Go Use It!

The Mozilla Foundation has supported my work on Speclenium, an effort to create a test framework for web accessibility, and a browser benchmark tool, that will allow us to easily spot discrepancies between different browser implementations.

When I originally proposed this project, with the help of Aaron Leventhal, the uses and goals branched out in many directions, so when I finally started work I consolidated the specification to five main points:

  1. It will provide a means of comparison between two static accessible heirarchies of different browsers.
  2. It will provide a means of comparison between two different event sequences with the same interaction in different browsers.
  3. It will run automatically, and will be able to flag discrepancies between two browsers.
  4. There will be a finite set of test cases that will provide a generic benchmark for conformance.
  5. A user should be able to throw it at any URL or interaction script, two browsers, and do a more interactive comparison (without preset rules).

In the hopes of building as much as possible on existing stuff, I used Selenium, a mature automated web test framework to drive the automation, both for launching browsers scripting user interaction.

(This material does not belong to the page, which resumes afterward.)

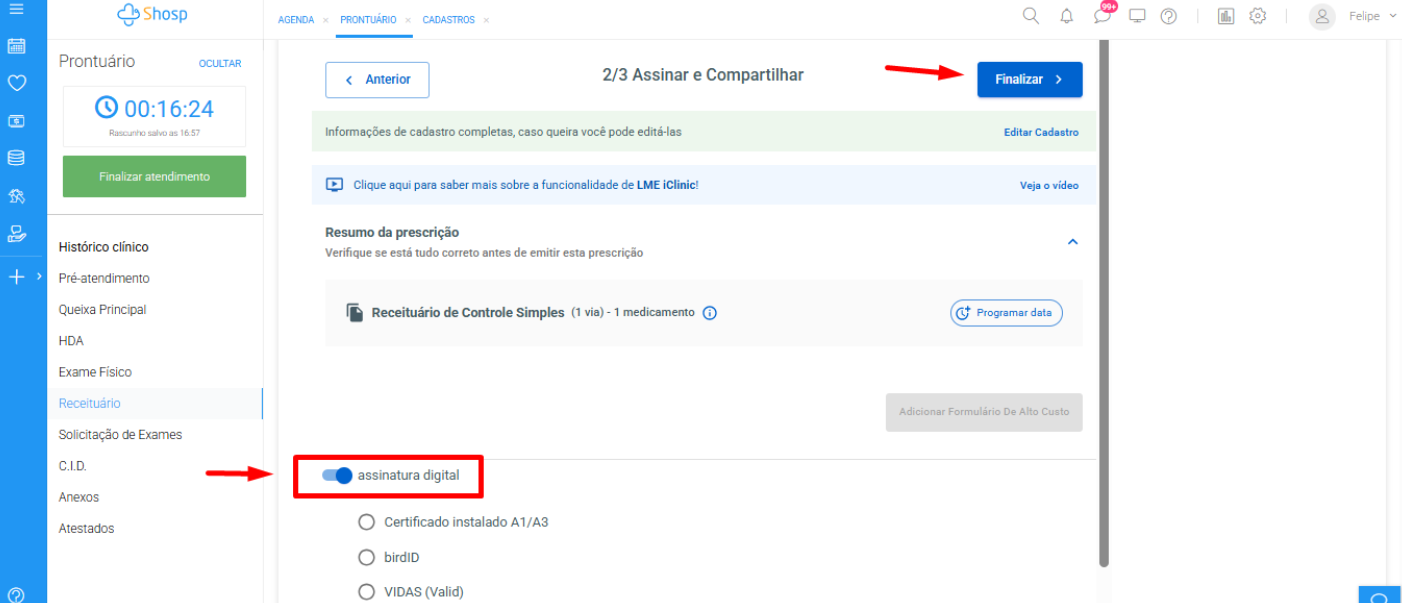Screen dimensions: 1402x603
Task: Select the birdID radio option
Action: click(x=366, y=557)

Selenium was perfect because it supported all mainstream browsers, and is cross-platform. By expanding Selenium I made it possible to check for certain accessible objects, subtrees, events or event sequences, both on Linux and Windows.

I also took advantage of the Codetalks test cases that were being written to provide requirement number 4, a set of finite tests.

As for requirement number 5. It took a lot of effort to find a way to make a comprehensible comparison between two complex accessible object trees. Ultimately I think that the end result was worth the effort, which consisted of algorithmic work based on a paper titled Change detection in hierarchically structured information, and of UI work.  You could see the results in my previous post.

I think an important achievement in this project has been the fact that this framework is cross-platform. I did this by utilizing pyatspi for Linux accessibility, and pyia for Windows, the two libraries are similar, and allowed easy cross-platform support.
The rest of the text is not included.